Commenting on American talk show host Busy Philipps encouraging other women to follow her example by sharing ‘their abortion stories’ on the internet, Jemima Lewis says ‘[w]e need to be more honest about abortion’, but that ‘no one is honest on social media’, having to offer excuses for abortion like rape, failed contraception, or coercion by boyfriends (‘Social media is a terrible place to admit to have had an abortion’, Telegraph, May 17, 2019).

Nowadays, however, women are urged to ‘shout’ their abortions, and ‘pro-choice’ demonstrations are bedecked with placards and t-shirts demanding abortion on demand 'without apology'.
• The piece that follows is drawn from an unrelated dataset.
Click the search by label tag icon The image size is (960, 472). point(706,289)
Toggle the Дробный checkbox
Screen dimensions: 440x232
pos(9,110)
Despite this, Ms Lewis ‘applaud[s] the aim’ of Philipps, saying that ‘[p]ro-choice campaigners on both sides of the Atlantic’ are ‘rightly ... aghast’ at Alabama’s ‘near-total ban on abortion’ - while remaining eerily silent about numerous bills explicitly legalising abortion up to birth and possibly infanticide.

However, in describing her own abortion, Ms Lewis inadvertently supports the pro-life case, since (unlike most abortion campaigners and purveyors) she admits that she was actually expecting a ‘baby’; that despite not believing in God, ‘[f]or years afterwards’ she ‘was haunted by a kind of superstitious guilt’, suggesting that she had done something wrong. Moreover, she admits that abortion serves the ends of selfish men, who feel no guilt: her baby was ‘conceived during a one-night stand with a handsome but feckless fellow’, who, she ‘later discovered’, had previously ‘impregnated four other women’ - they ‘all had abortions too.’ And although hers was carried out on mental health grounds, it was like ‘most abortions’ – ‘lifestyle choices’.

Despite all this, the abortion ‘worked’ because she threw herself into building her career and eventually married and had ‘three wonderful children within a stable relationship.’ She concludes: 'Abortion saved me from the consequences of my own stupidity. (And his.) 

Unheroic though it may sound, that is a privilege worth fighting for.’ But even if – and it is a big ‘if’ – abortion ‘worked’ for most women by making them rich and happy, it would enable them to be as selfish as the worst of men; that is no ‘privilege’, but simply means that an innocent party who did not ask to come into being, must pay the price of someone else's privilege.

Abortion is always legalised as a ‘last resort’ solely for ‘hard cases’, but swiftly becomes the first resort by actually encouraging the irresponsibility that leads to abortion; thus the solution to the problem becomes the problem. 

Ms Lewis is at least right in saying that it is ‘unheroic’ to demand that the weakest party pay the price for other people’s ‘right to choose’ the wrong thing - to sacrifice an innocent life so that they can save their lifestyle.